Free to code


This week at the Cloudflare Internet Summit I have the honour of sitting down and talking with Sophie Wilson. She designed the very first ARM processor instruction set in the mid-1980s and was part of the small team that built the foundations for the mobile world we live in: if you are reading this on a mobile device, like a phone or tablet, it almost certainly has an ARM processor in it.

But, despite the amazing success of ARM, it’s not the processor that I think of when I think of Sophie Wilson. It’s the BBC Micro, the first computer I ever owned. And it’s the computer on which Wilson and others created ARM despite it having just an 8-bit 6502 processor and 32k of RAM.

Luckily, I still own that machine and recently plugged it into a TV set and turned it on to make sure it was still working 36 years on (you can read about that one time blue smoke came out of it and my repair). I wanted to experience once more the machine Sophie Wilson helped to design. One vital component of that machine was BBC BASIC, stored in a ROM chip on the computer’s motherboard.
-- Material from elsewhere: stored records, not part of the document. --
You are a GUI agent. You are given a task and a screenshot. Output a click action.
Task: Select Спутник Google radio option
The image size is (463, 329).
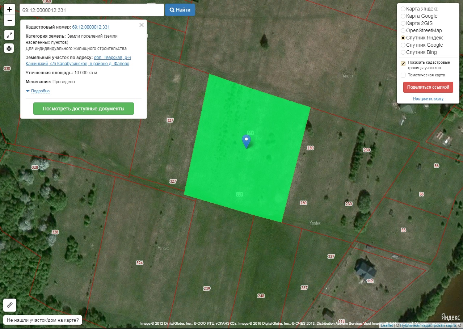(x=403, y=45)
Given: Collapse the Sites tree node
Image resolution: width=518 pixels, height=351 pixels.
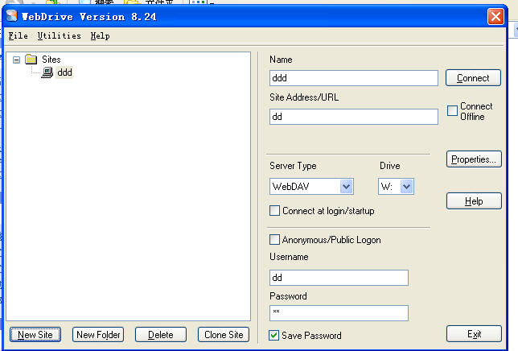Looking at the screenshot, I should [17, 60].
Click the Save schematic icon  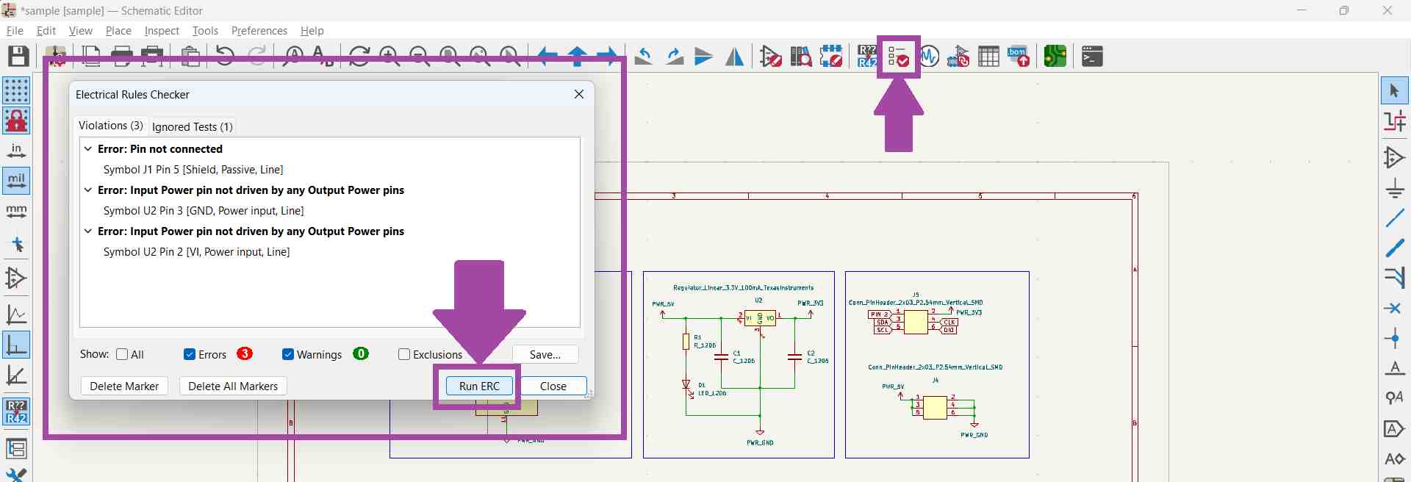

She wrote the code on that ROM.

Understandably, BASIC seems old-fashioned, useless and simplistic these days but I was struck by something as I switched on that machine: it booted instantaneously (anyone who used a BBC Micro will be familiar with the two tone boot sound) and I was presented with a prompt without any delay.

Could I immediately write and run code? Yes, I could, and so I did (see below and click here to listen to that program running). And that’s all programmers really want, isn’t it? The ability to write code and run it; the ability to express to the machine their thoughts and have those thoughts turn from the ephemeral into the real.

Ideally, nothing gets in the way of the jump from brain to CPU. Anything that does is a useless distraction. Which is why you see programmers complaining bitterly about keyboards and buying custom keys. And it’s why you’ll see them wearing headphones to avoid distractions when they get into the magical zone where code seems to flow from the imagination onto the screen.

And for the same reason some languages have a REPL (read, edit, print loop) so that code can be written, modified and run without distraction. And it’s why the venerable make program has default options that mean you can perform common tasks (like compiling a program to an executable) without even having a Makefile at all:

$ ls
helloworld.c
$ cat helloworld.c
#include <stdio.h>

int main(int argc, char* argv[]) {
  printf("Hello, World!n");
}
$ make helloworld
cc     helloworld.c   -o helloworld
$ ./helloworld
Hello, World!

It shouldn’t then be a surprise that the last thing programmers really want to think about when programming is the computer and its complexities. Anyone who’s worked with manual tools will know that the brain incorporates those tools as if they were part of the body. Programmers experience a similar feeling and then an almost visceral sensation when something doesn’t work correctly and a program can’t run.

A very common source of trouble is the difference between “it works on my laptop” and “it fails in production”. Programmers configure their laptops to maximize their productivity but subtle differences between the laptop and production server (such as different versions of a system library) mean that beautifully crafted code can suddenly fail to run at all because of some irritating, and irrelevant, mismatch.

All programmers know that pure exasperation of seeing their code fail to run because of some mere configuration problem.

To solve this, first Virtual Machines and then Containers have been proposed as ways for the so-called environment (all the things that a program needs to run like memory and CPU and an operating system and libraries) can be duplicated between laptop and server to make the transition to production as smooth as possible.

About that buzzword

Recently a new buzzword has appeared: serverless. As I said above programmers really don’t want to think about computers: they want running code. Serverless promises just that: push code to production and it’ll run somewhere, who cares where, who cares how? Much fun is made of the fact that, of course, there are servers running code even when it’s called ‘serverless’.

But ‘serverless’ expresses the desire to neither know nor care about the how or where.

Cloudflare has its own serverless platform that runs in every one of our machines across the globe. We call it Cloudflare Workers: push code to us through our API and it’ll be available everywhere on the planet within seconds. It’s augmented by our Workers KV service that provides a global, key-value store accessible from within a Worker.

Until today Cloudflare Workers code had to be written in JavaScript. That changed with the release of WebAssembly on the Workers platform. Now you can write in any language that compiles to WebAssembly and deploy that code to the Cloudflare network. Frictionless development and deployment on a serverless platform in your language of choice.

That’s all programmers really want.

Now, if you don’t mind, I’m switching my BBC Micro to the Acornsoft LISP ROM, because I’ve got a REPL to run.